Instructions to follow:
Among the records that follow, find the line with "This screenshot has height=720, width=1280." and the line with "Click the Billing". Set down those lines and all lines between them exactly, without adding anything.

......

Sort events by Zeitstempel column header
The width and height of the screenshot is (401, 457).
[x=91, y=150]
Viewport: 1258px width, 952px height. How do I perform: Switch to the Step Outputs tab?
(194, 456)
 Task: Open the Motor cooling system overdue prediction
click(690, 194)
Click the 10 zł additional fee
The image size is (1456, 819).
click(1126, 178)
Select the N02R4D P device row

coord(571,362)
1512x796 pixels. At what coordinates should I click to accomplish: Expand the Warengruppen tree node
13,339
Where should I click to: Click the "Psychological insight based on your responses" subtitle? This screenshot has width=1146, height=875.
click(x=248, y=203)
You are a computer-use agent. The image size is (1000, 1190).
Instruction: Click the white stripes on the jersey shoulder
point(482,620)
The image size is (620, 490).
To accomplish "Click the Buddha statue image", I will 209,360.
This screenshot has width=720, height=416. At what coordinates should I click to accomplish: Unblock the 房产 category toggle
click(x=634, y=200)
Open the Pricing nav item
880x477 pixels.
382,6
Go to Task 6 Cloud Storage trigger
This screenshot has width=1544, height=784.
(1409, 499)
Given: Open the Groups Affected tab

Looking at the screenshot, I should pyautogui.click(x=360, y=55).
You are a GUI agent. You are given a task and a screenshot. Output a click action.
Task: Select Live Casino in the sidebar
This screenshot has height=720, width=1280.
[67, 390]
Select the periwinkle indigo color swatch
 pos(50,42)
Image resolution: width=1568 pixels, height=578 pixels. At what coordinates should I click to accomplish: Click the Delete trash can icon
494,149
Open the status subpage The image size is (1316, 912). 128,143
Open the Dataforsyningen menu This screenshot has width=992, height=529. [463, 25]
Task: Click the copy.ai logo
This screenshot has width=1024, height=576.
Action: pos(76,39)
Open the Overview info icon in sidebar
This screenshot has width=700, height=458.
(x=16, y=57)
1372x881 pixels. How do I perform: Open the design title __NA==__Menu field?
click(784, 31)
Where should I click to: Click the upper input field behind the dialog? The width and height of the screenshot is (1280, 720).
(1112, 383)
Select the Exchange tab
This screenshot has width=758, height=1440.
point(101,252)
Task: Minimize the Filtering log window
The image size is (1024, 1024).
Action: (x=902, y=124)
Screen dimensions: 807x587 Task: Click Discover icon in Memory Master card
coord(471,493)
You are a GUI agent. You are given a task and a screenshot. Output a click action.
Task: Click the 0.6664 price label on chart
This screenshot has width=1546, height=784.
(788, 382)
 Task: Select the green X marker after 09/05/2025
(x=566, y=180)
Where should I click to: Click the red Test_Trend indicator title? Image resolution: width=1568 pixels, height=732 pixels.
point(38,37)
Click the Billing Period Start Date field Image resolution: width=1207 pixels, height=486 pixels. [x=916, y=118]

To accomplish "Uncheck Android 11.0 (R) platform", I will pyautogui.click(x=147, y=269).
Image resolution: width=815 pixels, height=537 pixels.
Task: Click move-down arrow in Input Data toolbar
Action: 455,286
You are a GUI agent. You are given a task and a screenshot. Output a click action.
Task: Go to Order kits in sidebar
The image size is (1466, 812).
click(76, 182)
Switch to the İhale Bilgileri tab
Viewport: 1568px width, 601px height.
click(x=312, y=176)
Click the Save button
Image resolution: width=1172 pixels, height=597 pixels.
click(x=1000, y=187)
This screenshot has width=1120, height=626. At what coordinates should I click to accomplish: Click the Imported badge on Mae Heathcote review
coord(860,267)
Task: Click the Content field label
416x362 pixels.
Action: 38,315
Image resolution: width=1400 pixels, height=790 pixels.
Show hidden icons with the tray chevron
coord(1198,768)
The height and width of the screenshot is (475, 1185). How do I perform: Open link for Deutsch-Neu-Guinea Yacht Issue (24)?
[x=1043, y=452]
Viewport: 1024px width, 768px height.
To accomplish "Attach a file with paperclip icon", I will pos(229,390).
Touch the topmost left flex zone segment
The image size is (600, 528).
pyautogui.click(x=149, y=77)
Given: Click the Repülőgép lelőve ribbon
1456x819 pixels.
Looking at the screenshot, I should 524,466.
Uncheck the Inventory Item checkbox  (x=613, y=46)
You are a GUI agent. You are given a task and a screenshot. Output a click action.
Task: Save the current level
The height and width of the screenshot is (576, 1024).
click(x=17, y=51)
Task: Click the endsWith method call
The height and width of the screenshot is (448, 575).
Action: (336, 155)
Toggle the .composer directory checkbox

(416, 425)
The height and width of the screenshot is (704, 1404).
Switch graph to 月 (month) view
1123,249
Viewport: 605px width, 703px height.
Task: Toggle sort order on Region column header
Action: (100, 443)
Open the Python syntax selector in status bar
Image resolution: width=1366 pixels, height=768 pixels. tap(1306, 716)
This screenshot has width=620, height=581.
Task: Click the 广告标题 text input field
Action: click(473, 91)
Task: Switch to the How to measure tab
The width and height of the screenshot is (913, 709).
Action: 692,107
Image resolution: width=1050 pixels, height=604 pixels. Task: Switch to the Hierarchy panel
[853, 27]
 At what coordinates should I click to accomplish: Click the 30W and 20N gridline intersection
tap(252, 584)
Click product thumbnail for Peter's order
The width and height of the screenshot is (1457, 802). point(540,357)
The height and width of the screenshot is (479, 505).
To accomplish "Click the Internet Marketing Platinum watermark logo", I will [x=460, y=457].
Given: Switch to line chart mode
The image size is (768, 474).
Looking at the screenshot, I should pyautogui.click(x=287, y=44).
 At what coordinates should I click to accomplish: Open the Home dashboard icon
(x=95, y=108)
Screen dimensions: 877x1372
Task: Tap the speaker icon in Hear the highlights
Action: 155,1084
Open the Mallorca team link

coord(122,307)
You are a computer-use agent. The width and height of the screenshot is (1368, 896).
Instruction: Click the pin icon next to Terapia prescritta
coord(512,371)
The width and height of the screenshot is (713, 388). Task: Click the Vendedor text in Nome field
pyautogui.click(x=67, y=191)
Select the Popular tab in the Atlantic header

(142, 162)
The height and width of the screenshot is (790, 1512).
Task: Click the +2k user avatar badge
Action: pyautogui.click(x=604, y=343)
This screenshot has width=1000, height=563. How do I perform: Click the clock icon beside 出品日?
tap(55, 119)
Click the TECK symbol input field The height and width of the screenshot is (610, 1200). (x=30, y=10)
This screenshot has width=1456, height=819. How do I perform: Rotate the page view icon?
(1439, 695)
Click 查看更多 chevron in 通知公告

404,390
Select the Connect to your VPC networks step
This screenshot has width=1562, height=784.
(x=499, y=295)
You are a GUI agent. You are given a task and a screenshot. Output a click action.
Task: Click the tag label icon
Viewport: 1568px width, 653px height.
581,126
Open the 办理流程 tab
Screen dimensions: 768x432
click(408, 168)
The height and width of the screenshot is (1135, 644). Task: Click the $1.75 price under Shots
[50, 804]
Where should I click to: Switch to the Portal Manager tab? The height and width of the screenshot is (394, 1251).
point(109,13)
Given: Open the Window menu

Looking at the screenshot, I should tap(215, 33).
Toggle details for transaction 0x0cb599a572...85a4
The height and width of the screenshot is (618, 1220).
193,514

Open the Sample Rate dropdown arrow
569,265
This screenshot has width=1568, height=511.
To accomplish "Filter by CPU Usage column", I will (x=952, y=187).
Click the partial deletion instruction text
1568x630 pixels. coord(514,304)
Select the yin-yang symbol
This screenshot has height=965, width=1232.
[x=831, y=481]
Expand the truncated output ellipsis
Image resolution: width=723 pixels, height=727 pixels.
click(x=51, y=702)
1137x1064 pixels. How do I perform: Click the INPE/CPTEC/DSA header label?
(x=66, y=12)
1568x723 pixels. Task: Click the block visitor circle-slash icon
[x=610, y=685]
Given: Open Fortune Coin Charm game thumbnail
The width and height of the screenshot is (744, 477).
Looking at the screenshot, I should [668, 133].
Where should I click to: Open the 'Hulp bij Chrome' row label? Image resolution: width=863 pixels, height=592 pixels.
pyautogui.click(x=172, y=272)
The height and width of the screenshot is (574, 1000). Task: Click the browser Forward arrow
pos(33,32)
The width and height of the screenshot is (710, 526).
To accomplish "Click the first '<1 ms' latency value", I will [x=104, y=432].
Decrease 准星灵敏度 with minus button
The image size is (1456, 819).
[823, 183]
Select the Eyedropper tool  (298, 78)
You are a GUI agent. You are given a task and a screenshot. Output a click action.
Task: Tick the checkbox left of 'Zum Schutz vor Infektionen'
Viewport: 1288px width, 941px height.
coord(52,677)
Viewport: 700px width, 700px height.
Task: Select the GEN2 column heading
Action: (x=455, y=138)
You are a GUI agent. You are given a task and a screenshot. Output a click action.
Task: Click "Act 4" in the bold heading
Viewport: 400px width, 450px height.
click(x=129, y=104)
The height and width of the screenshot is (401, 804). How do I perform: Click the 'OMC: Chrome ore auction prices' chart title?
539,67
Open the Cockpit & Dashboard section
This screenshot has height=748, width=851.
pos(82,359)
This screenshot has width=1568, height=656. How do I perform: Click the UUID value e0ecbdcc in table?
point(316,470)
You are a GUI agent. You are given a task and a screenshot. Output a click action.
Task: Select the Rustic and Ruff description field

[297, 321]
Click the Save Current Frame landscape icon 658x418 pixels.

......

Response to the exercise:
This screenshot has height=720, width=1280.
[67, 390]
Select the periwinkle indigo color swatch
 pos(50,42)
Image resolution: width=1568 pixels, height=578 pixels. At what coordinates should I click to accomplish: Click the Delete trash can icon
494,149
Open the status subpage The image size is (1316, 912). 128,143
Open the Dataforsyningen menu This screenshot has width=992, height=529. [463, 25]
Task: Click the copy.ai logo
This screenshot has width=1024, height=576.
Action: pos(76,39)
Open the Overview info icon in sidebar
This screenshot has width=700, height=458.
(x=16, y=57)
1372x881 pixels. How do I perform: Open the design title __NA==__Menu field?
click(784, 31)
Where should I click to: Click the upper input field behind the dialog? The width and height of the screenshot is (1280, 720).
(1112, 383)
Select the Exchange tab
This screenshot has width=758, height=1440.
point(101,252)
Task: Minimize the Filtering log window
The image size is (1024, 1024).
Action: (x=902, y=124)
Screen dimensions: 807x587 Task: Click Discover icon in Memory Master card
coord(471,493)
You are a GUI agent. You are given a task and a screenshot. Output a click action.
Task: Click the 0.6664 price label on chart
This screenshot has width=1546, height=784.
(788, 382)
 Task: Select the green X marker after 09/05/2025
(x=566, y=180)
Where should I click to: Click the red Test_Trend indicator title? Image resolution: width=1568 pixels, height=732 pixels.
point(38,37)
Click the Billing Period Start Date field Image resolution: width=1207 pixels, height=486 pixels. [x=916, y=118]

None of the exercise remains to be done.